▶ **TEXT SEGMENT**
%%

So it turned into that, and I was terrified. From watching Deliverance, the idea for this film came, about doing something that you cannot possibly take back came. I called it Boorman Lake, after, of course, John Boorman, and I wrote this when I was 14 and it was absolutely terrible. But I ended up building on that until I thought that it could be a descent first movie.

I was 24 by the time I shot it. It was the same camera I used to shoot Colin. My main actress was Canadian and her card was getting used up so she had to disappear back to Canada, so I couldn’t get her for any pick-ups, which I definitely needed because I realised I’d shot a really ugly, shit little movie with brilliant performances.

LFF: Did you shoot the entire film?

MP: Yes, in little over about a week. It was a great experience, everyone was really friendly, but there were things I really failed on. I really failed to capture key moments that I wanted to be very unsettling and very upsetting, but there wasn’t any atmosphere. It wasn’t great. So I was struggling to edit that for a while and Colin came during that. So I thought I’d liked to put this one behind me and come back to it after Colin, which is what I told everyone. I think I knew I had no intentions of coming back to it.

Boorman Lake was very difficult, because I’d had the idea since I was 14, and I thought ok, well that didn’t work, but with Colin, from the moment I’d had the idea, everything from it just worked for me in my head. I thought this was a great way to tell the story, I know where I want it to go, and I knew the emotional responses I wanted to get from the audience, which at that time I only thought would only be my friends, who would also be in it. So yeah, I started to write this film from a zombie’s perspective, I was really happy with how the story went. I just thought we could do something different with Colin – a film from a zombie’s point of view.

LFF: For me that is the hook, not how much it was made for, but because I felt you’d kind of book-ended the zombiedom we’d been through, and turned it on its head…

MP: That’s what I hoped, I didn’t think the fact that we’d done it without spending any real money would be such a big deal, had I known that I would have been shouting that from the start, but I thought a zombie film from a zombie’s point of view would have been the thing.

%%

▶ **EXERCISES**
• 1. Name every film title that appears in the filmmaking interview above.
• 2. Pick up the filmmaking interview above right after its final sentence and extend it.

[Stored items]
%%

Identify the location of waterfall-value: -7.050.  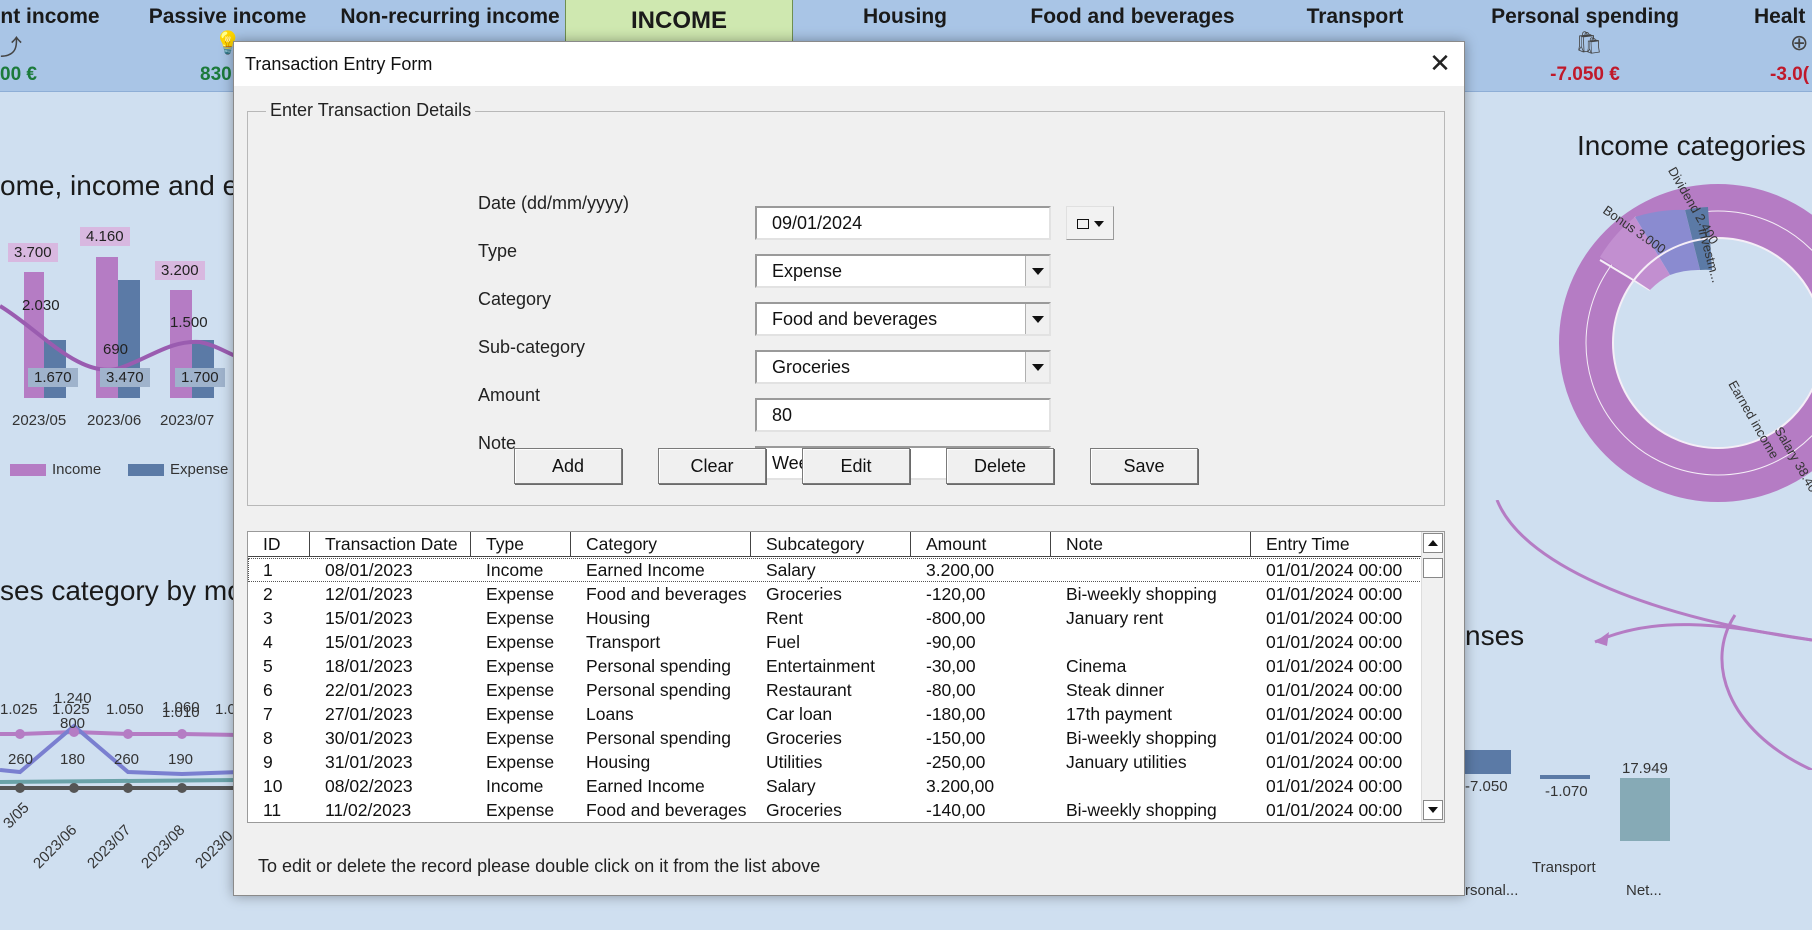
(1486, 786).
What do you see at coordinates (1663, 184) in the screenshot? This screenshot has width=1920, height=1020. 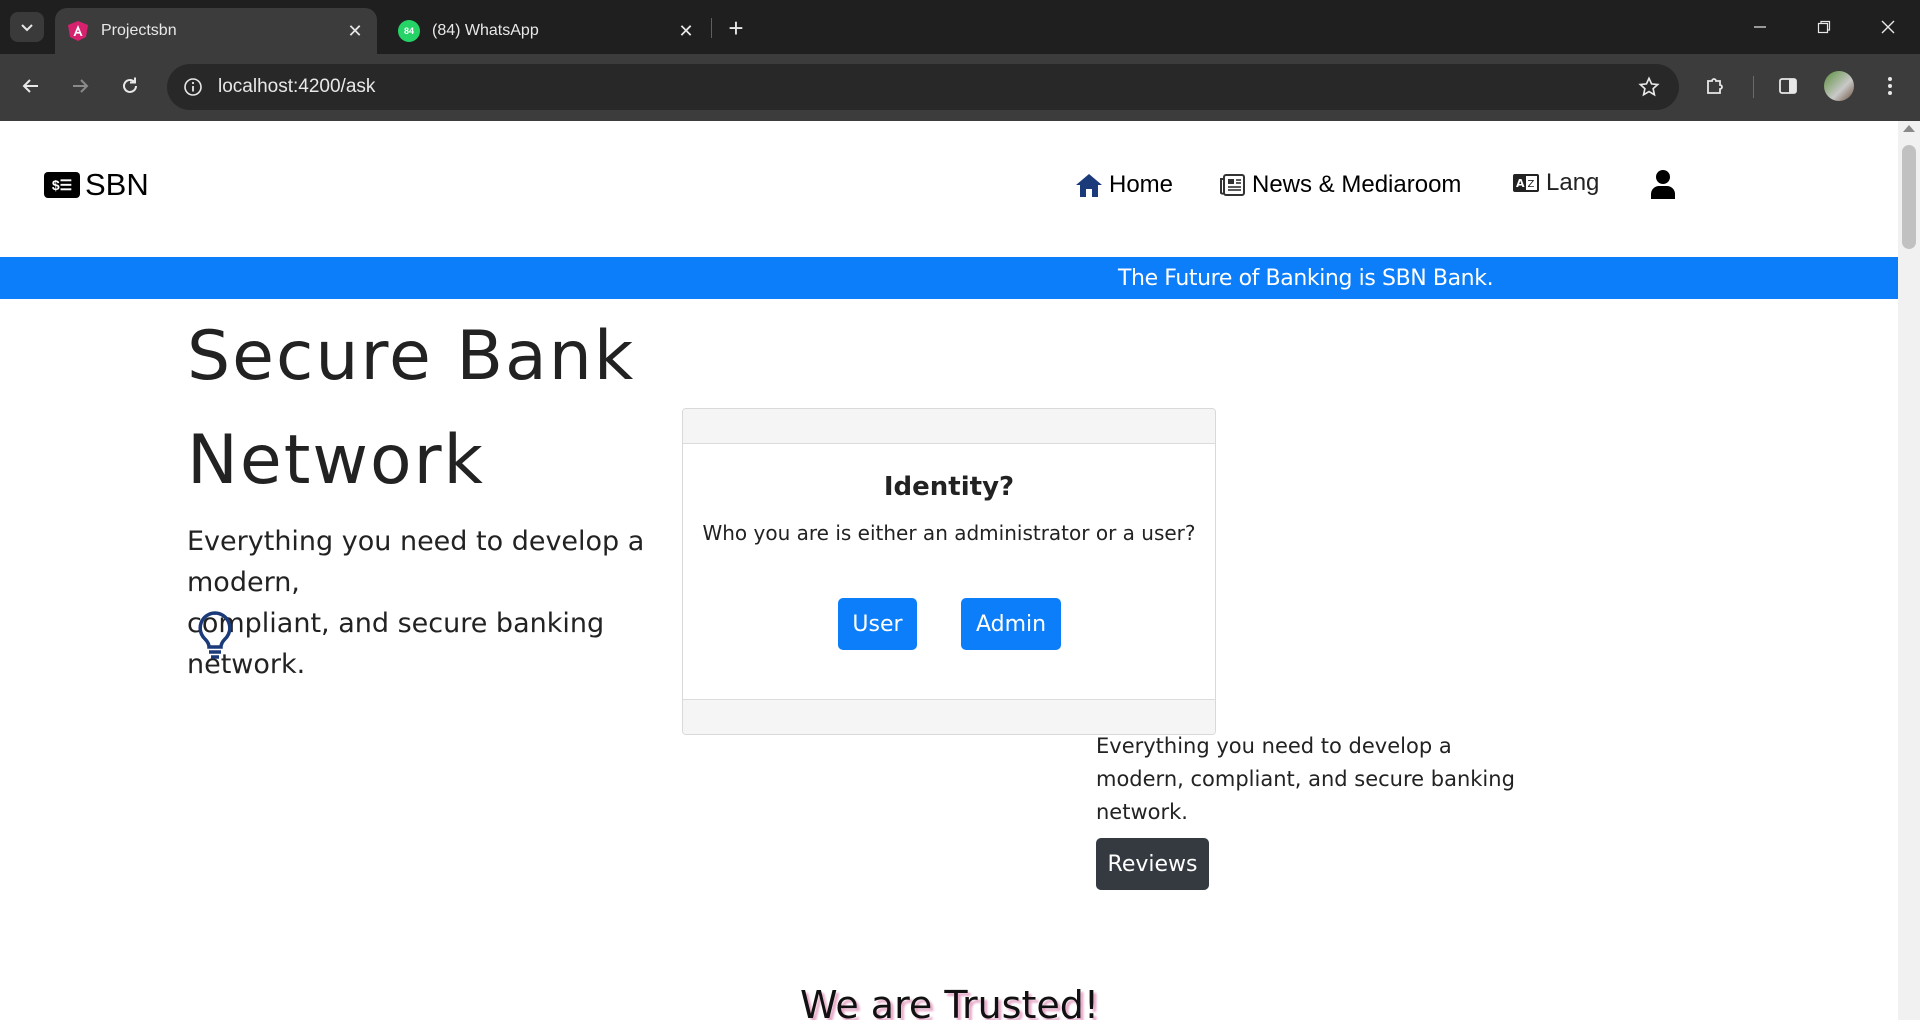 I see `user-icon` at bounding box center [1663, 184].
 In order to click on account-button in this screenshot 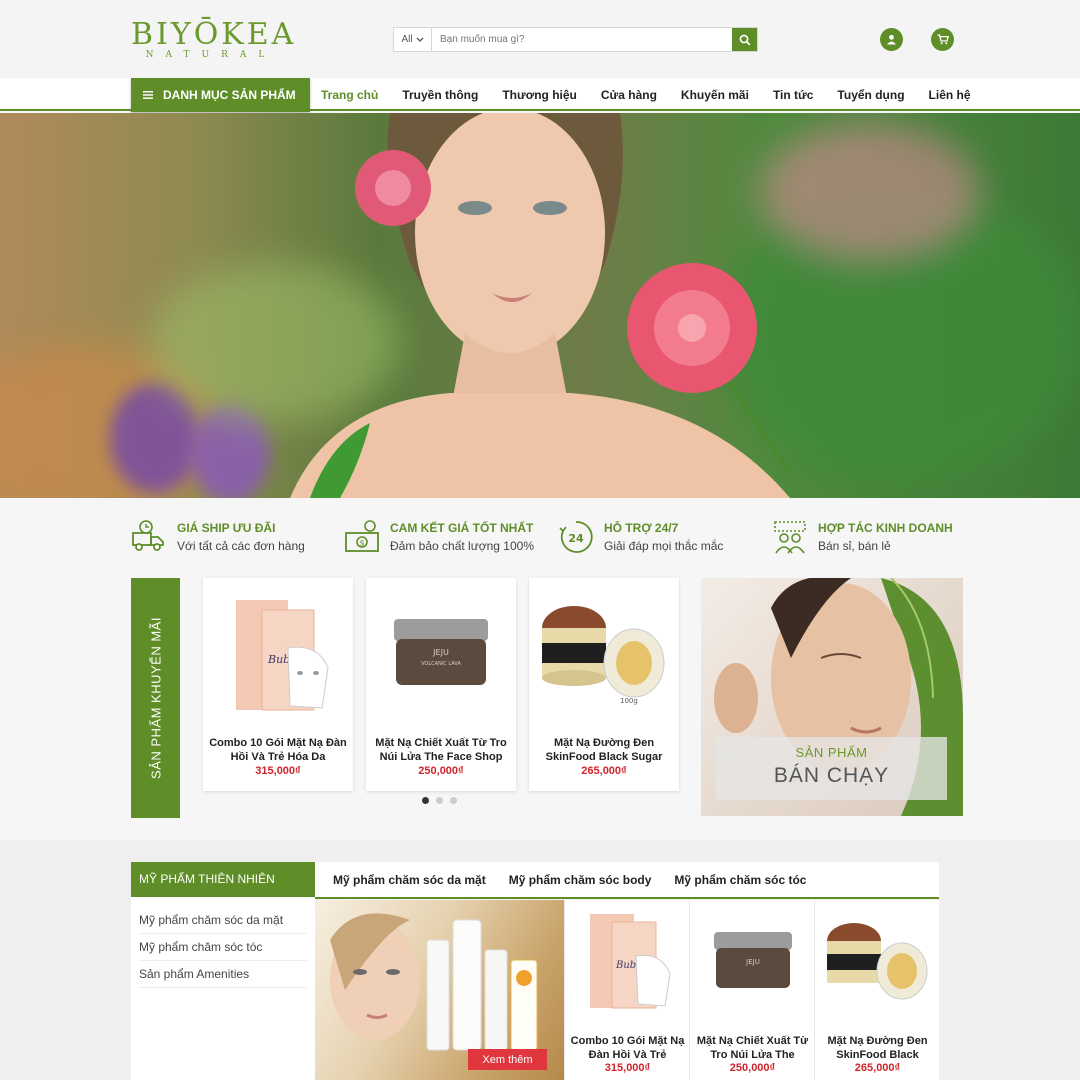, I will do `click(892, 40)`.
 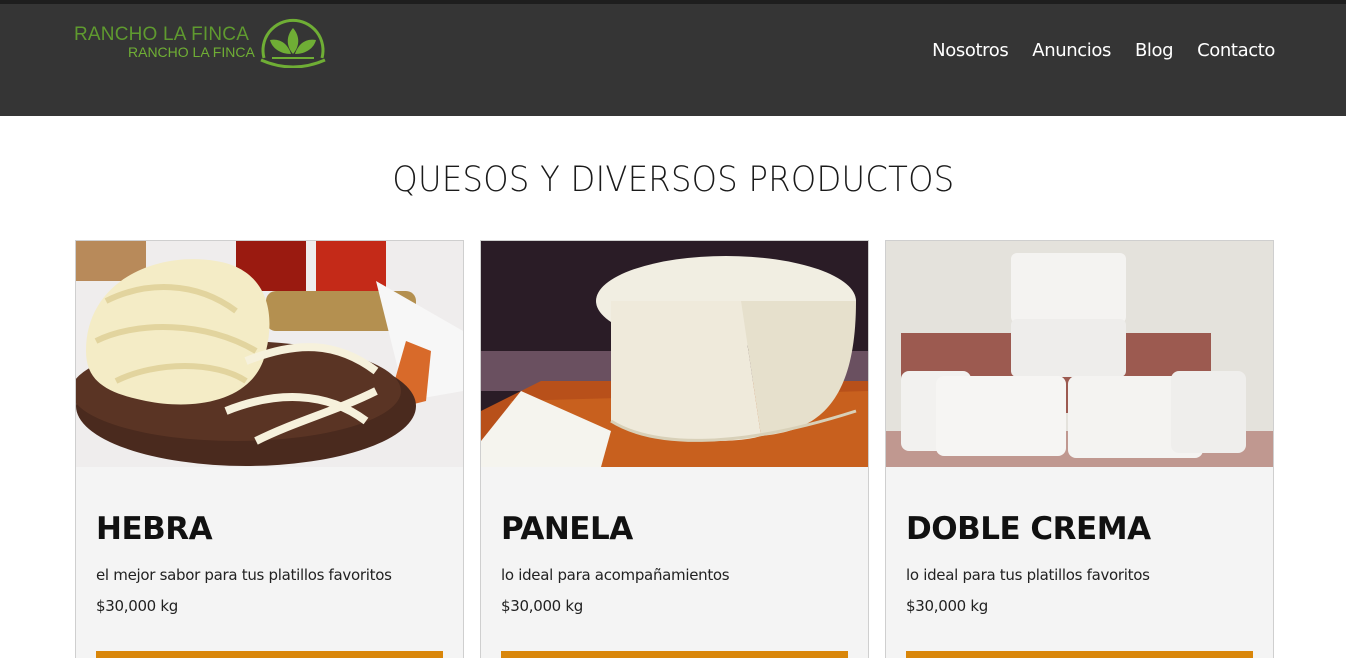 What do you see at coordinates (162, 34) in the screenshot?
I see `brand-name-line1: RANCHO LA FINCA` at bounding box center [162, 34].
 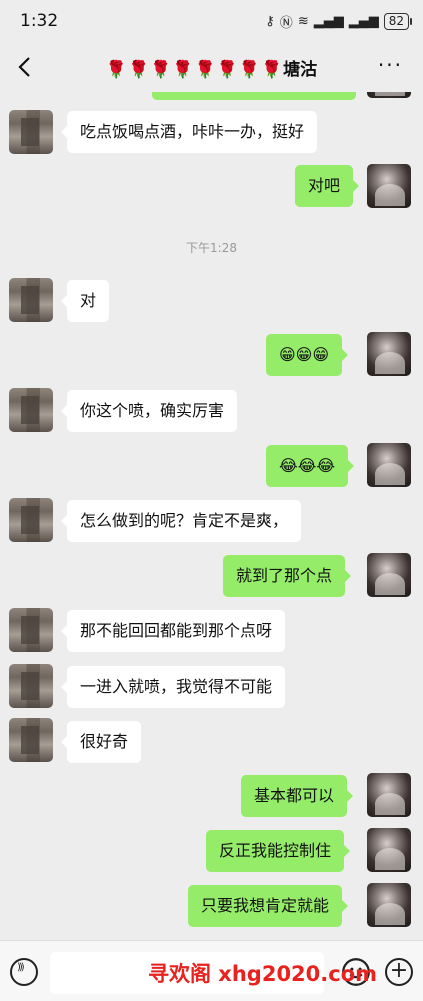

%%

▶ **OUTPUTS IN ORDER**
• 1. Deliverance, Boorman Lake, Colin

• 2.
I made no attempt to hide the fact it was shot on a camcorder, I wanted to lower everyone’s expectations, to the point where people think we’re not going to show outside, or that there’ll be no more zombies, and then we do, you don’t think there’ll be a house siege, and then oh there it is. They’ll never do a broad daylight street brawl sequence, and then oh there it is. But what I think what really blindsided people was the emotional elements of the film, and that was the most obvious way to go for me, having a character you really cared about, a character the audience could really connect with. At the end of the movie they understand what his motivations are, even if he doesn’t. The audience becomes linked to the character, following a zombie in different directions, that seemingly don’t have any connection, but the more you watch the film, the more you see that everything does actually have a connection.

Every movie is in its own little world, its own little microcosm, and that’s what we wanted to create for the audience, that those things were important to this particular zombie, even if the zombie doesn’t even get it. The shot at the end where we pull back from Alastair with the girl, and he’s not even looking at her, not interacting with her in anyway – he simply doesn’t understand. For me that shot represents the entire journey of making this film; it was one of those ideas, the shot you have in your head when you’re writing it – and there it is exactly how you saw it, and for it to come at the end, it was really exciting to see that moment.  I love that everything works out there.

LFF: Did you shoot it over a length of time, or did you just go for it in one block?

MP: We just shot it when we could, I knew we’d edit it at the same time, with the first film we shot in about a week, I was like ‘no, we’re not going to do that again and risk fucking everything up’. So with Colin, we thought we’d take our time, if something wasn’t right we’d go back and do it again – we were able to because we didn’t have a budget or schedule. But it’s surprising we shot everything in the days allocated, because we said this is a day that we’ll shoot this sequence, I’d like to get this finished, so we don’t have to come back and we would.  We shot the bulk of it in six months; this is part-time filmmaking you know, two week days and Sundays for pick ups which generally didn’t involve Alastair. Over all it took eighteen months, with continuous editing – apart from the main six months it was Sundays and the odd day here and there.

LFF: So you used the editing process to shape the on-going shooting of the film?

MP: Yeah, after the first screening I got a shot of a couple of actors to cut in, just to make it look nicer looking, and after that it was ok you know. The first experience I had of watching it from beginning to end happened when I screened it. I hadn’t seen it, I was looking at the time and it was running just five minutes shy of two hours. I was being very efficient with the scenes, as I was cutting sequences together rather than scenes.

LFF: What did you cut on?

MP: Adobe premiere 6, which even at the time was ancient! I had it hooked up to my television and it looked fine on there. I’m cutting now on Final Cut Pro. I used to be with Premiere all the way, because it hadn’t got the things I didn’t like about Final Cut, but then I got to play with the upgrade, and it’s now got those things I didn’t like, so I thought fuck it, I might as well use Final Cut Pro. I know my way around it. I think it’s the same with any editing software, they are very similar; it’s just the buttons are in a different place.

LFF: Was it important for you to do the editing yourself?

MP: I just didn’t know anyone else. This wasn’t just with Colin, but even when I was back in Swansea, making short films with my mates, I didn’t know anyone who could shoot, or edit, or do effects, so I was limited by what I could do. So that’s the way I approached Colin. It’s nice not to be at the mercy of someone else, but with the next film, I’ll obviously start delegating roles.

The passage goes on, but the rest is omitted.